Eµ-TCL1xMyc: a novel mouse model for concurrent CLL and B-cell lymphoma

Purpose: Aberrant Myc expression is a major factor in the pathogenesis of aggressive lymphoma, and these lymphomas, while clinically heterogeneous, often are resistant to currently available treatments and have poor survival. Myc expression can also be seen in aggressive lymphomas that are observed in the context of CLL, and we sought to develop a mouse model that could be used to study therapeutic strategies for aggressive lymphoma in the context of CLL. Experimental Design: We crossed the Eµ-TCL1 mouse model with the Eµ-Myc mouse model to investigate the clinical phenotype associated with B-cell restricted expression of these oncogenes.
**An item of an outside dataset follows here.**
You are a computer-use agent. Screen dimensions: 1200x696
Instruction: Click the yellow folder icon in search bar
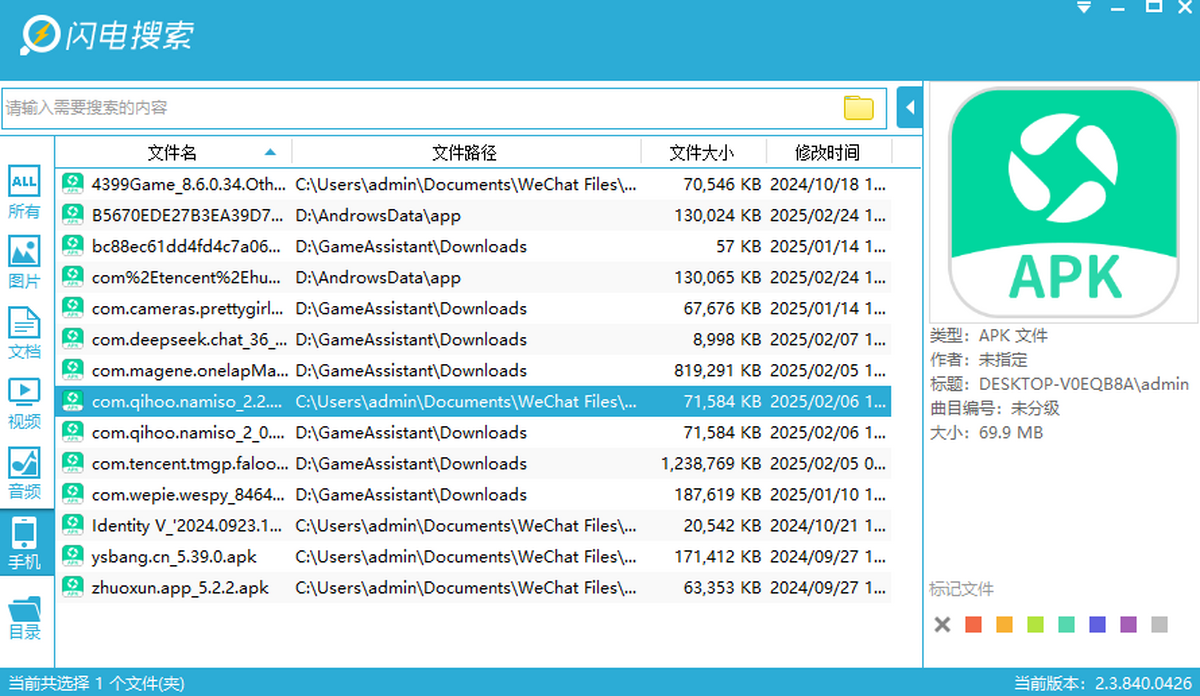click(x=858, y=108)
The resulting malignancy was then extensively characterized, both from a clinical and biologic perspective. Results: Eµ-TCL1xMyc mice uniformly developed highly aggressive lymphoid disease with histologically, immunophenotypically, and molecularly distinct concurrent CLL and B-cell lymphoma, leading to a significantly reduced lifespan. Injection of cells from diseased Eμ-TCL1xMyc into WT mice established a disease similar to that in the double-transgenic mice. Both Eμ-TCL1xMyc mice and mice with disease after adoptive transfer failed to respond to ibrutinib. Effective and durable disease control was however observed by selective inhibition of nuclear export protein exportin-1 (XPO1) using a compound currently in clinical development for relapsed/refractory malignancies, including CLL and lymphoma. Conclusions:The Eµ-TCL1xMyc mouse is a new preclinical tool for testing experimental drug for aggressive B-cell lymphoma including in the context of CLL.